• **What you will do**:
Set down exactly the lines from the one containing "Instruction: Click the chat scrollbar thumb" through the end of the records below, both included, and nothing else.

** Opening Exercise data block **

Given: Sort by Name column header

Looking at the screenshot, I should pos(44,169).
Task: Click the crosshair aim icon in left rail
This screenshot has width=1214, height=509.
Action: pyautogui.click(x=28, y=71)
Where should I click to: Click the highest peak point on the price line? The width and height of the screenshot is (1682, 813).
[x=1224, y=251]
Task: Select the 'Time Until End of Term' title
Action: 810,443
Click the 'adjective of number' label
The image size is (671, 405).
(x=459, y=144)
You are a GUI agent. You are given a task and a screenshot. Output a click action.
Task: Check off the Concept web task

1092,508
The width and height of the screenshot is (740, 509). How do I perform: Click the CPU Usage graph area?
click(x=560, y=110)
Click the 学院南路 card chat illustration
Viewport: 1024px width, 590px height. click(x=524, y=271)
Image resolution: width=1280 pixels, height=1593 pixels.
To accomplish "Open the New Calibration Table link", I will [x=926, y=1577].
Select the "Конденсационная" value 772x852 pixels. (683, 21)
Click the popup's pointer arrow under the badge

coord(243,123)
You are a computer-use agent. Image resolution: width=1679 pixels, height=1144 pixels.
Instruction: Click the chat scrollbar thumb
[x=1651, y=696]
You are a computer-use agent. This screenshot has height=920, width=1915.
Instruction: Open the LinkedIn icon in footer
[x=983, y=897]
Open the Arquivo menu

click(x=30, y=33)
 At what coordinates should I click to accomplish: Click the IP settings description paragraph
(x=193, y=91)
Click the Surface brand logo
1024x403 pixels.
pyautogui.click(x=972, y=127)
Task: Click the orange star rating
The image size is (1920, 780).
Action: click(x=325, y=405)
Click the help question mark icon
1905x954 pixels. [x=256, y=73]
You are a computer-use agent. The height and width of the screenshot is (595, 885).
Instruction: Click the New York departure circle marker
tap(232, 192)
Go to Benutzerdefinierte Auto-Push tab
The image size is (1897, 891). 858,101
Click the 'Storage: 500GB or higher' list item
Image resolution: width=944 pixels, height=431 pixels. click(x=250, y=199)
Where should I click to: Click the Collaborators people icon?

** Closing Exercise data block **

• **Answer for the task**:
Instruction: Click the chat scrollbar thumb
[x=1651, y=696]
You are a computer-use agent. This screenshot has height=920, width=1915.
Instruction: Open the LinkedIn icon in footer
[x=983, y=897]
Open the Arquivo menu

click(x=30, y=33)
 At what coordinates should I click to accomplish: Click the IP settings description paragraph
(x=193, y=91)
Click the Surface brand logo
1024x403 pixels.
pyautogui.click(x=972, y=127)
Task: Click the orange star rating
The image size is (1920, 780).
Action: click(x=325, y=405)
Click the help question mark icon
1905x954 pixels. [x=256, y=73]
You are a computer-use agent. The height and width of the screenshot is (595, 885).
Instruction: Click the New York departure circle marker
tap(232, 192)
Go to Benutzerdefinierte Auto-Push tab
The image size is (1897, 891). 858,101
Click the 'Storage: 500GB or higher' list item
Image resolution: width=944 pixels, height=431 pixels. click(x=250, y=199)
Where should I click to: Click the Collaborators people icon?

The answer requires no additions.